We rode down the muddy singletrack at the head of the canyon containing Relay Creek. At first an up-and-down track through soggy meadows, it hardened up and became a super-fast bombing run gradually descending about 2000′ over some 10 miles. The scenery to our right was amazing. Eventually our red-hot descending singletrack merged with a dirt road, which continued going downwards with some gentle climbs mixed in. Climbing seemed easy now, with the added oxygen. We kept on going, maybe another 6 miles or so, to our lunch spot, after which another bombing descent down the road took us to the uphill “back side” of Durango Mountain Resort, a ski area formerly known by the less PC-ish name of Purgatory, which boasts a great MTB loop that formed the basis of the 1990 World Championship MTB Course. We rode maybe 1/3 of this loop, mostly in a downhill direction. It was lots of fun, and pretty challenging terrain, although (apart from the length of the descents) nothing you wouldn’t see in a nasty technical section of Lynn Woods. At the bottom of this run, approaching the ski lodge headquarters, the very last descending pitch terminated in a series of whoop-de-doo bumps. These proved to be Frank 2’s (the doctor’s) undoing for the day: he took them at speed, and flew off his bike while doing the last one. No one really saw exactly what happened, but having ridden the same bumps myself, it was a fair guess that he didn’t unweight on the ramp up to the bump and got his rear wheel kicked up in the air. He got scraped up really badly, but mercifully he wasn’t hurt any worse than that. Nonetheless he was pretty shaken up and didn’t ride the rest of the day.

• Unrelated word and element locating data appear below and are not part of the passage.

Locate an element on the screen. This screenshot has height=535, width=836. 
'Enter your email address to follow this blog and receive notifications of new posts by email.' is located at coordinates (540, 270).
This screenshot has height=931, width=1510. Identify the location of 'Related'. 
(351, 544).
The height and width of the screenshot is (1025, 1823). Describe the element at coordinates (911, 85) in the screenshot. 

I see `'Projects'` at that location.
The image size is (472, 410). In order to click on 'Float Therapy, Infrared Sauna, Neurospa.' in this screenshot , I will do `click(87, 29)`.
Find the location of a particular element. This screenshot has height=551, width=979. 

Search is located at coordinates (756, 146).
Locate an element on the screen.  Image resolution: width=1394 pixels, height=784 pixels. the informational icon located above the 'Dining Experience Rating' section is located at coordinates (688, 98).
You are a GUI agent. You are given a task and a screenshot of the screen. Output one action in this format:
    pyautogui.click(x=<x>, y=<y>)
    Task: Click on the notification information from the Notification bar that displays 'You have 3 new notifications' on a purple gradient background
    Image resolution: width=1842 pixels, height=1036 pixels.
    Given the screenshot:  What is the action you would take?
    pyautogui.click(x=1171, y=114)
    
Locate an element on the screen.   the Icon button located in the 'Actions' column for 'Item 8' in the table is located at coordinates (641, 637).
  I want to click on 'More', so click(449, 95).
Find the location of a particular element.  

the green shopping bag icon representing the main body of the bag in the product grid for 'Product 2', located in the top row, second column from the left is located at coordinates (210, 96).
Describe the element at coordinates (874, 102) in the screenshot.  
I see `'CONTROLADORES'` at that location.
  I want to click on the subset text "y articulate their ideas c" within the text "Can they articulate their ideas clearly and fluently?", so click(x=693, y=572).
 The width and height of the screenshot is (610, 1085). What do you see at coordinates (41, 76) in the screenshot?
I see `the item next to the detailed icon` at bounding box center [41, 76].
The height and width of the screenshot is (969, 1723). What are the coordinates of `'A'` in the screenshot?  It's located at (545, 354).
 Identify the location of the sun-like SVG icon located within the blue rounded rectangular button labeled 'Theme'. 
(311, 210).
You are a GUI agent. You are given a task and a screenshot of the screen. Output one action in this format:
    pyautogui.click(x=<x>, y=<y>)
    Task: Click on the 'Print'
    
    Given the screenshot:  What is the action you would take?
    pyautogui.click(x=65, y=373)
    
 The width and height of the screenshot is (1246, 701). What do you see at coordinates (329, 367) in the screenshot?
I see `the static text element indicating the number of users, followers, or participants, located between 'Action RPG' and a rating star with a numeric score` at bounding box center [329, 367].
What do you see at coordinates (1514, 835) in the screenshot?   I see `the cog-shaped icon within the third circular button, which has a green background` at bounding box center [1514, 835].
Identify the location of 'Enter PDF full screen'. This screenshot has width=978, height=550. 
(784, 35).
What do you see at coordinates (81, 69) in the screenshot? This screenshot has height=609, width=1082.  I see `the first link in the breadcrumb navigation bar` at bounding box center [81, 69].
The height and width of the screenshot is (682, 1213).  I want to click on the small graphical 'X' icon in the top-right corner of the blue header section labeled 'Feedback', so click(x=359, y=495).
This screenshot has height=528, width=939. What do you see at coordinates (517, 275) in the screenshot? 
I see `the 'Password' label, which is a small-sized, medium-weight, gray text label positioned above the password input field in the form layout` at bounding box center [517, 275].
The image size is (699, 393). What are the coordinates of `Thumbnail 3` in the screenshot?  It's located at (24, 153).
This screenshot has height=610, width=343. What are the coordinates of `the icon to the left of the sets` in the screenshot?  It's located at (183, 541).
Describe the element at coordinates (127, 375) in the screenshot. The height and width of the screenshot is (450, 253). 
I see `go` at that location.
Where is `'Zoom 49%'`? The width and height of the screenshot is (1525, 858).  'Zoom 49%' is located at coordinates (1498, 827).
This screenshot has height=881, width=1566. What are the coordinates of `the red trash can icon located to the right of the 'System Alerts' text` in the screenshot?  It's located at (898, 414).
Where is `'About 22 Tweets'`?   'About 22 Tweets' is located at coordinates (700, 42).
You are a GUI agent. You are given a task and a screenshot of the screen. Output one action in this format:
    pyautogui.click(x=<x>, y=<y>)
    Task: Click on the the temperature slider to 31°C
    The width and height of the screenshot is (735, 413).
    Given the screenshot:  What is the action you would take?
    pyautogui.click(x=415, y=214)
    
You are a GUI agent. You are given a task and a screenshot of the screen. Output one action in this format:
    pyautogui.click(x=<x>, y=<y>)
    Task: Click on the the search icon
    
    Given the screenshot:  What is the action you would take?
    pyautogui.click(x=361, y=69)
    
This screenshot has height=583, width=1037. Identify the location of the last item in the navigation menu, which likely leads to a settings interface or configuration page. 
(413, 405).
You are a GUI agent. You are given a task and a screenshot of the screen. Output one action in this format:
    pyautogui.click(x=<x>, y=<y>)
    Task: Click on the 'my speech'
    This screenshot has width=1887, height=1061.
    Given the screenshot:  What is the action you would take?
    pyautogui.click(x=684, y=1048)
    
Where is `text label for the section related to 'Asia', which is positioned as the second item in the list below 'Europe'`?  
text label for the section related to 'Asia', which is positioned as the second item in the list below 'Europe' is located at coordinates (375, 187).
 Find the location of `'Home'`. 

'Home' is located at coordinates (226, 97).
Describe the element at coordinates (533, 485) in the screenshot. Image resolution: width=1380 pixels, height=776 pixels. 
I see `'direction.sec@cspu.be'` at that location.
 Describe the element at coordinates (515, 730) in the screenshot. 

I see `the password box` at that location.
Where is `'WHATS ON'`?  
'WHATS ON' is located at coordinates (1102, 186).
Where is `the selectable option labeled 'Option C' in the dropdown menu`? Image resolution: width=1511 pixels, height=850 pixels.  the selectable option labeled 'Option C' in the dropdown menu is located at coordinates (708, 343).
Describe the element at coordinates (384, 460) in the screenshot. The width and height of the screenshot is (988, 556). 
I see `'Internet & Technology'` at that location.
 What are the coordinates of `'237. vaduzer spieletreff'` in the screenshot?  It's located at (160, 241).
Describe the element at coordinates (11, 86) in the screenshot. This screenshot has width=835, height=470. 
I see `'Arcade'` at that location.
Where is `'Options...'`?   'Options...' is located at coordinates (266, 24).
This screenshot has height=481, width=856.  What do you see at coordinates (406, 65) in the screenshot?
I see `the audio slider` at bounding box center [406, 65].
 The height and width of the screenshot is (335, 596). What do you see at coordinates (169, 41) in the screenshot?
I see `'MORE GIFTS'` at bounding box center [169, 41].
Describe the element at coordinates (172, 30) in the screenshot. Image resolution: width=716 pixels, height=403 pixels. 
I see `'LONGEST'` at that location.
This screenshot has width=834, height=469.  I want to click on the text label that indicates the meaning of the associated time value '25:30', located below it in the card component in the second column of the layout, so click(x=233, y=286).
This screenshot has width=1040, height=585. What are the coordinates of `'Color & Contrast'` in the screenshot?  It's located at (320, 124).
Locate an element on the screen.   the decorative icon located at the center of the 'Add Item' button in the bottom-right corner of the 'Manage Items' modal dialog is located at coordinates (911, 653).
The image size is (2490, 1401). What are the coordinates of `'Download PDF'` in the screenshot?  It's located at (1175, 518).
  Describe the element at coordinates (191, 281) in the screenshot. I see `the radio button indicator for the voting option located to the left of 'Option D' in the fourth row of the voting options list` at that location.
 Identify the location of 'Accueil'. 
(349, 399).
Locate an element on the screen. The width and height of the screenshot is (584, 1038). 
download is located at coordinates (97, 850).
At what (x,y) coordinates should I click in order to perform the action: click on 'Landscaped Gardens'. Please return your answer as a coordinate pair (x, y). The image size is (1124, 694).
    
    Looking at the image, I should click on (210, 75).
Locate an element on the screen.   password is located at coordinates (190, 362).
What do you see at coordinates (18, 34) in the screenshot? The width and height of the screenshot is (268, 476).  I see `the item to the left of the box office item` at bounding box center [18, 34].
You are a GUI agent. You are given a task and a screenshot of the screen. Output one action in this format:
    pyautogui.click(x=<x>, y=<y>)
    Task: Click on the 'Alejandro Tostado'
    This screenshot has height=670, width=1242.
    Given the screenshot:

While Frank 2 was cleaning up, we lazed around at the resort, looking at civilization (or something purporting to resemble it) for the first time in several days. There being no skiing in July, and few bikers besides us, most people seemed to be there to shop, eat, or just take the ski left up to the top for something to do. It was sort of mall-like and weird. Many tourists seemed to be a) obese and b) from Texas.

We took the ski lift up to the top of the mountain with our bikes, and rode (mostly) down the back side of the resort again through a series of gorgeous rocky singletracks carving through the hills. One more screaming multi-mile dirt road descent later, we were at our final campground of the trip: beautiful Hermosa Park, on a small rocky mini-plateau rising above a meadow through which flowed the calm, meandering headwaters of Hermosa Creek. I bathed in it, which was a glorious experience. Nearby, a smaller tributary creek joined it. Looking at the map later, I saw that this was in fact Relay Creek: we had ridden its entire length, from beginning to end.

We were all a little conscious, I think, that this was our last night together. We sat around the campfire for a long time. I coaxed Scott into telling some stories about his fascinating experiences as a caver working on a series of expeditions to the Huautla Cave system in Oaxaca, one of the deepest cave systems in the world. Listening to these tales, our mountain biking tour suddenly seemed like a little trip down the block to the supermarket.